Doyle existed, persisted.

Doyle always is.

Monsters. Monstrum, ah, is that what you think of me, Noemí?

“Have you seen enough, curious girl?” Doyle asked.

He was playing cards in a corner of her room. She watched his wrinkled hands, the amber ring upon his index finger flashing bright under the light of the candles as he shuffled the cards. He raised his head to look at her. She stared at him. It was the Doyle of now.

Howard Doyle, his spine bent, his breath labored. He placed three cards down, carefully turning each one. A knight with a sword and a page holding a coin. She could see, through the thin shirt he wore, the black boils dotting his back.

“Why do you show me this?” she asked.

“The house shows you. The house loves you. Are you enjoying our hospitality? Would you like to play with me?” he asked.

“No.”

“A pity,” he said, revealing the third card: a single, empty cup.

“You’ll still renounce yourself in the end. You’re already like us, you’re family. You don’t know it.”

“You don’t scare me, you piece of shit monster, with your dreams and your tricks. This isn’t real, and you’ll never keep me here.”

“You really think that?” he asked, and the boils rippled down his back. A trickle of black liquid, as black as ink, dripped onto the floor beneath him. “I can make you do anything I want.”

He sliced one of the pustules in his hands with a long nail, pressing it against a silver cup—it looked like the goblet in the card he’d been holding—and it broke, filling the cup with a foul liquid.

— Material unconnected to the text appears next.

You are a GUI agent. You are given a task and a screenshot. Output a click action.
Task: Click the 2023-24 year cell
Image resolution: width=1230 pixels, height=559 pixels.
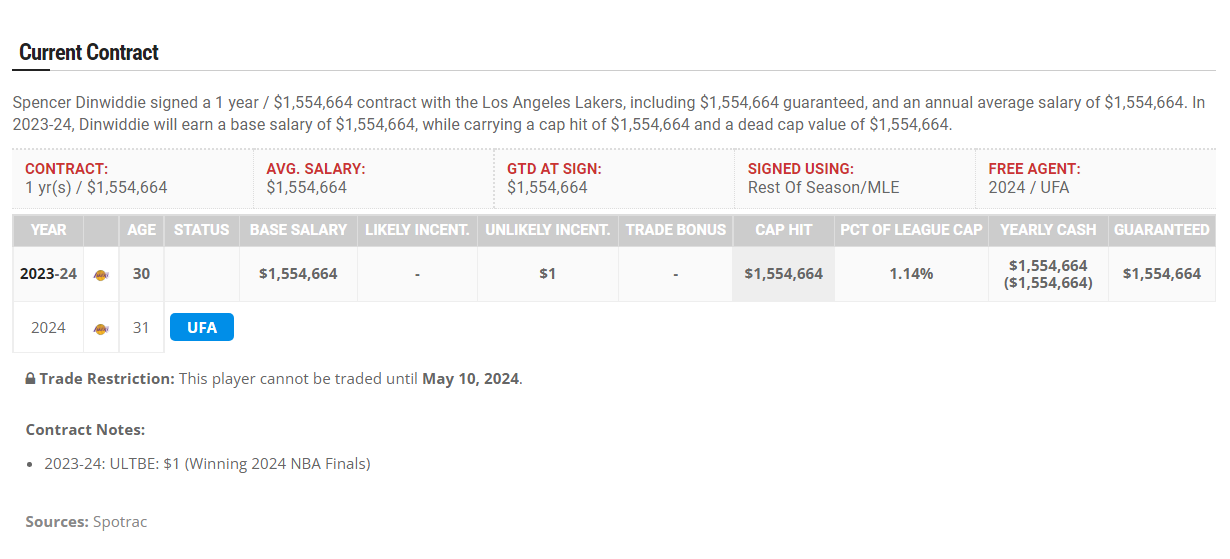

“Have a drink,” he said, and for a second she felt compelled to step forward and take a sip, before revulsion and alarm froze her limbs.

He smiled. He was trying to show her his power; even in dreams he was the master.

“I’ll kill you when I wake up. Give me a chance, I’ll kill you,” she swore.

She threw herself at him, sinking her fingers into his flesh, wringing the thin neck. It was like parchment, it tore beneath her hands, muscle and blood vessels showing. He grinned at her, with Virgil’s brutish smile. He was Virgil. She squeezed harder, and then he was pushing her back, his thumb pressing against her lips, against her teeth.